Re: Proposal: Another attempt at vacuum improvements

From: Pavan Deolasee <pavan(dot)deolasee(at)gmail(dot)com>
To: Robert Haas <robertmhaas(at)gmail(dot)com>
Cc: pgsql-hackers <pgsql-hackers(at)postgresql(dot)org>
Subject: Re: Proposal: Another attempt at vacuum improvements
Date: 2011-05-25 11:07:55
Message-ID: BANLkTimKSzkUPck6ghm-Er3YTU8jE86JCA@mail.gmail.com
Views: Raw Message | Whole Thread | Download mbox | Resend email
Thread:
Lists: pgsql-hackers

On Tue, May 24, 2011 at 10:59 PM, Robert Haas <robertmhaas(at)gmail(dot)com> wrote:

> So, first of all, thanks for putting some effort and thought into
> this. Despite the large number of improvements in this area in 8.3
> and 8.4, this is still a pain point, and it would be really nice to
> find a way to make some further improvements.
>
>
Thanks for bringing up the idea during PGCon. That helped me to get
interested in this again. I hope we would be able to take this to a logical
conclusion this time and do something to alleviate the pain.

> On Tue, May 24, 2011 at 2:58 AM, Pavan Deolasee
> <pavan(dot)deolasee(at)gmail(dot)com> wrote:
> > So the idea is to separate the index vacuum (removing index pointers to
> dead
> > tuples) from the heap vacuum.

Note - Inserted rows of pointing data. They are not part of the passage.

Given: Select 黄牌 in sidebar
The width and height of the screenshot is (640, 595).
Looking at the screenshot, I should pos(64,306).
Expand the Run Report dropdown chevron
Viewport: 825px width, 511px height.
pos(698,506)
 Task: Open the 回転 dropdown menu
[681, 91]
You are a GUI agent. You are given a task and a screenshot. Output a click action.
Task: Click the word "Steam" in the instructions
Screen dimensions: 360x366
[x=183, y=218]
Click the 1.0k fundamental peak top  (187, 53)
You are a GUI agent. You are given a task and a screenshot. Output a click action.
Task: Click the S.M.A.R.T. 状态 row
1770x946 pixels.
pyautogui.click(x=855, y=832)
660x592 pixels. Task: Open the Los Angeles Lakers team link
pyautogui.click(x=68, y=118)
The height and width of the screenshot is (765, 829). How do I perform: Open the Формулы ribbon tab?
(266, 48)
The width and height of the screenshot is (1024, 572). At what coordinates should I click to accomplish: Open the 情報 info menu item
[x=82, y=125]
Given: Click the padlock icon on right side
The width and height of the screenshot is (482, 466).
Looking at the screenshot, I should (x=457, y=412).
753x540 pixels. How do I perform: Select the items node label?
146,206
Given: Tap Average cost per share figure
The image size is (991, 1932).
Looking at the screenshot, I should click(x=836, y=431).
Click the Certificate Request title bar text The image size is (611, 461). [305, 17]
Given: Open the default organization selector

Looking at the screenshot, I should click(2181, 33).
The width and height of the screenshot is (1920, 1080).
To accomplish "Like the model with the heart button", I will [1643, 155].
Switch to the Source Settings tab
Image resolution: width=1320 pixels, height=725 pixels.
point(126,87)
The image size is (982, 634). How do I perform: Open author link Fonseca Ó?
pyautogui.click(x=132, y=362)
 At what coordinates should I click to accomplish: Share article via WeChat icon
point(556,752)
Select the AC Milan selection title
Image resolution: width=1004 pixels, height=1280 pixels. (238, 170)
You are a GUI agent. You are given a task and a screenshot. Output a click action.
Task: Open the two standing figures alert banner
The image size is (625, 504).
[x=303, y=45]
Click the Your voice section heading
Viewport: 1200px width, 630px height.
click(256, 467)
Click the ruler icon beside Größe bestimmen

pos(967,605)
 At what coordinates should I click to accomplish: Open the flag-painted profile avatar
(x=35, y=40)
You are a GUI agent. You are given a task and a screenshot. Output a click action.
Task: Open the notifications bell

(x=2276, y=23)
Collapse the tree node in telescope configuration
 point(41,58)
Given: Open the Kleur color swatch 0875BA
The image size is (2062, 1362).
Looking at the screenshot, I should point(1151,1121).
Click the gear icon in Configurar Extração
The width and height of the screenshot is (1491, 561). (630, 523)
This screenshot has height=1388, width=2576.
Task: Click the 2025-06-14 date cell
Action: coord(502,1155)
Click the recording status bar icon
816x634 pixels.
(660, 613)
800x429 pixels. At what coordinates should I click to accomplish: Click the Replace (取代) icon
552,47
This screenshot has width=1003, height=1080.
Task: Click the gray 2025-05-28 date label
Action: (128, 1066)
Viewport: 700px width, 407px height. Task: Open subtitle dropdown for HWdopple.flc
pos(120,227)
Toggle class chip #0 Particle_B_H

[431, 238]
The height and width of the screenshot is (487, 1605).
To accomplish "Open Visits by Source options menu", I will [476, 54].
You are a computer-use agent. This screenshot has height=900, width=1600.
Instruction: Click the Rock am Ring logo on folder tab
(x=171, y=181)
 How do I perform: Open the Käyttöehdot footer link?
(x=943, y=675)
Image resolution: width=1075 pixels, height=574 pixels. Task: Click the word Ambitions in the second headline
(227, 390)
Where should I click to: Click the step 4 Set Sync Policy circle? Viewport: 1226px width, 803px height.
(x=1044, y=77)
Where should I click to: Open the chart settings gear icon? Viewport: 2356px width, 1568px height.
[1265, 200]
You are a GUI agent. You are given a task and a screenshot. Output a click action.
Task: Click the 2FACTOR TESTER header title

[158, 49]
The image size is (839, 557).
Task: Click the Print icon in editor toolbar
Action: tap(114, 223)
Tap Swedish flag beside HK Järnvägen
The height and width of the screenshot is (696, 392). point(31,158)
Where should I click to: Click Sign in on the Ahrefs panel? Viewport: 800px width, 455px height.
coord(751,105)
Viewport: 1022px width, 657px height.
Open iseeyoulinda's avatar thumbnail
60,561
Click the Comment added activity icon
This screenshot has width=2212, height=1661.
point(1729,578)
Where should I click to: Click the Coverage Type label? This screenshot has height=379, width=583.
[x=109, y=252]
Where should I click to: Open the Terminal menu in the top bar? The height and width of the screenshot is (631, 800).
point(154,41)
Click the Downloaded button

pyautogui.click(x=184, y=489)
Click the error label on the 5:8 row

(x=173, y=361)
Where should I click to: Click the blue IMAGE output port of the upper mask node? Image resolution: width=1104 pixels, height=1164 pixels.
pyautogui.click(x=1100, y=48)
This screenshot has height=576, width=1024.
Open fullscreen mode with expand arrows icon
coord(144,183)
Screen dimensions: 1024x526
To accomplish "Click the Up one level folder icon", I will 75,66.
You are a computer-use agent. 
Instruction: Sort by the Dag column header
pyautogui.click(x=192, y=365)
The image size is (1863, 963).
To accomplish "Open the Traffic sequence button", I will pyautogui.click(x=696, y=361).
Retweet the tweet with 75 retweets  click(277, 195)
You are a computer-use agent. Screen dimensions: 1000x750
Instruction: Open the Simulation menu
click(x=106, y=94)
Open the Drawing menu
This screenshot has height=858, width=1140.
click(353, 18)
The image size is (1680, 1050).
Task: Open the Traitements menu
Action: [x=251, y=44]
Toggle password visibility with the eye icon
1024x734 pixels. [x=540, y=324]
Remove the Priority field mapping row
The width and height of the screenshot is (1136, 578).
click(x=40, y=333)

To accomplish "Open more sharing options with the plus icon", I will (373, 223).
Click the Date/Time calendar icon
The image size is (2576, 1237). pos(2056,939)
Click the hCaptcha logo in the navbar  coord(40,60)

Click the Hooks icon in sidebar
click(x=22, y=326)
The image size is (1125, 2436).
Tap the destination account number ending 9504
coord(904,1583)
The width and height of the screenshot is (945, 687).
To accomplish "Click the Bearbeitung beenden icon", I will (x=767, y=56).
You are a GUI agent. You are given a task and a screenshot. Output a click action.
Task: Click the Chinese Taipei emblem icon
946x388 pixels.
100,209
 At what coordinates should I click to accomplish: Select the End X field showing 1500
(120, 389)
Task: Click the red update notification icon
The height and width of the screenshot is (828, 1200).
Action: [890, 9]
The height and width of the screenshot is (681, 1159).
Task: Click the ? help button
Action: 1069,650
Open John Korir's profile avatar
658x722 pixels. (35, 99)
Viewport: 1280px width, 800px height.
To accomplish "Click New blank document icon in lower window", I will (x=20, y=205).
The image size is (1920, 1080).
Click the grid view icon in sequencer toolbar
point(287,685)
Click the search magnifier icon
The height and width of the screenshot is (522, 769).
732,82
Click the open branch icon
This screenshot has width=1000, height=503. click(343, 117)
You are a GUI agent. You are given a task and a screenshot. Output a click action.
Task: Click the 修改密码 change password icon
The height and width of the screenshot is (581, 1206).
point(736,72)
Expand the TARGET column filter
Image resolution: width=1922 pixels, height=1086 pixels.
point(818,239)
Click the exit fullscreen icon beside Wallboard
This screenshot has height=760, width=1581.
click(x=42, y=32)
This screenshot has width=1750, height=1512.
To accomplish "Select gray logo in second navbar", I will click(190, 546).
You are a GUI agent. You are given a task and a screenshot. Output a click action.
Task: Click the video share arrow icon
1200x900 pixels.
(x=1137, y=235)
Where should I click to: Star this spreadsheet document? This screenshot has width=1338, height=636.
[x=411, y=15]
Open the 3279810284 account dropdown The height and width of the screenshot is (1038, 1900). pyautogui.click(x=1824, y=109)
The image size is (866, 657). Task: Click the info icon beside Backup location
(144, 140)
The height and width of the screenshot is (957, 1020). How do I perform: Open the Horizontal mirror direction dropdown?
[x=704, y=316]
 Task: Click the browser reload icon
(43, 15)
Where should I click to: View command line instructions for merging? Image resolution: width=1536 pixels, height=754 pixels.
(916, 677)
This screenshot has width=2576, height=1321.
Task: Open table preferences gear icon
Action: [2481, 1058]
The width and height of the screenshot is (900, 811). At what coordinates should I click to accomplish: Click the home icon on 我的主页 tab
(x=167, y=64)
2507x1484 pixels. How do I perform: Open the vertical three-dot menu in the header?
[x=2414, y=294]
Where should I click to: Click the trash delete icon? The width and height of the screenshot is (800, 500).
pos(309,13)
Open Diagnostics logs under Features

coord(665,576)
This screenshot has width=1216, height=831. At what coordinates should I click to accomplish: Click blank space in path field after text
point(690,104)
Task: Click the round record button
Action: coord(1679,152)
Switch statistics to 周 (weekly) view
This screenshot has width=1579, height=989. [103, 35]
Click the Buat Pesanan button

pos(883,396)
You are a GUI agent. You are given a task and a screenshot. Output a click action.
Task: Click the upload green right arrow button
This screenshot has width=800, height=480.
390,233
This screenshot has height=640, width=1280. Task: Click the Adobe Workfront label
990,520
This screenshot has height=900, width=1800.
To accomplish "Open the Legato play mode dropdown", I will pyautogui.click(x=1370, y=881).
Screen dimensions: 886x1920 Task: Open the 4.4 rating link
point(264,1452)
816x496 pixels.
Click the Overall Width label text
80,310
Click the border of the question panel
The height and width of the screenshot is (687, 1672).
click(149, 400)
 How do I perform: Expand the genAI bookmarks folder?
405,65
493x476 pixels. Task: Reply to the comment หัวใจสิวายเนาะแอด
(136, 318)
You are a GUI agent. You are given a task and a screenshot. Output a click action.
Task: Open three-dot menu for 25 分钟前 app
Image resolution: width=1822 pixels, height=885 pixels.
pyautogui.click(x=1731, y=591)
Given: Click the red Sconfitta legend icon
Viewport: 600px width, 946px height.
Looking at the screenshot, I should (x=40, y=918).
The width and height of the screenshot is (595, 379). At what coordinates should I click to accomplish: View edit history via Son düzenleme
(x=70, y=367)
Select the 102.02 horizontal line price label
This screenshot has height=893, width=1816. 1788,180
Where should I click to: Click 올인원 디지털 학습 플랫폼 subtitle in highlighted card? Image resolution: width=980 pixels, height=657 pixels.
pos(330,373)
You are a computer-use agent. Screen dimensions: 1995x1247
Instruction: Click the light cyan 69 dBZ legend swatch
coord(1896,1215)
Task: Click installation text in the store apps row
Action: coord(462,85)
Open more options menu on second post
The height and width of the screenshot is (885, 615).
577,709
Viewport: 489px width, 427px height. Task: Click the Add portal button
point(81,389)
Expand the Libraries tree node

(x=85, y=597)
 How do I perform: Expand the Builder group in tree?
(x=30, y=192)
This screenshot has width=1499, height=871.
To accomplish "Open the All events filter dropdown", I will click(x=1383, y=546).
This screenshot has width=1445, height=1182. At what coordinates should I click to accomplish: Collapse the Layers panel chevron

When we do heap vacuum (either by
> HOT-pruning
> > or using regular vacuum), we can spool the dead line pointers somewhere.
> To
> > avoid any hot-spots during normal processing, the spooling can be done
> > periodically like the stats collection.
>
> What happens if the system crashes after a line pointer becomes dead
> but before the record of its death is safely on disk? The fact that a
> previous index vacuum has committed is only sufficient justification
> for reclaiming the dead line pointers if you're positive that the
> index vacuum killed the index pointers for *every* dead line pointer.
> I'm not sure we want to go there; any operation that wants to make a
> line pointer dead will need to be XLOG'd. Instead, I think we should
> stick with your original idea and just try to avoid the second heap
> pass.
>
>
I would not mind keeping the design simple for the first release. So even if
we can avoid the second heap scan in vacuum, that would be a big win. In the
long term though, I think it will pay off keeping track of dead line
pointers as they are generated. The only way though they are generated is
while cleaning up the page holding the clean-up lock and the operation is
WAL logged. So spooling dead line pointers during WAL replay should be
possible.

Anyways, I would like not to pursue the idea and I am OK with a simplified
version to start with where every heap vacuum is followed by index vacuum,
collecting and holding the dead line pointers in the maintenance memory.

> So to do that, as you say, we can have every operation that creates a
> dead line pointer note the LSN of the operation in the page.

Yes.

> But instead of allocating permanent space in the page header, which would
> both reduce (admittedly only by 8 bytes) the amount of space available
> for tuples, and more significantly have the effect of breaking on-disk
> compatibility, I'm wondering if we could get by with making space for
> that extra LSN only when it's actually present. In other words, when
> it's present, we set a bit PD_HAS_DEAD_LINE_PTR_LSN or somesuch,
> increment pd_upper, and use the extra space to store the LSN. There
> is an alignment problem to worry about there but that shouldn't be a
> huge issue.
>
>
That might work but would require us to move tuples around when the first
dead line pointer gets generated in the page. You may argue that we should
be holding a cleanup-lock when that happens and the dead line pointer
creation is always followed by a call to PageRepairFragmentation(), so it
should be easier to make space for the LSN.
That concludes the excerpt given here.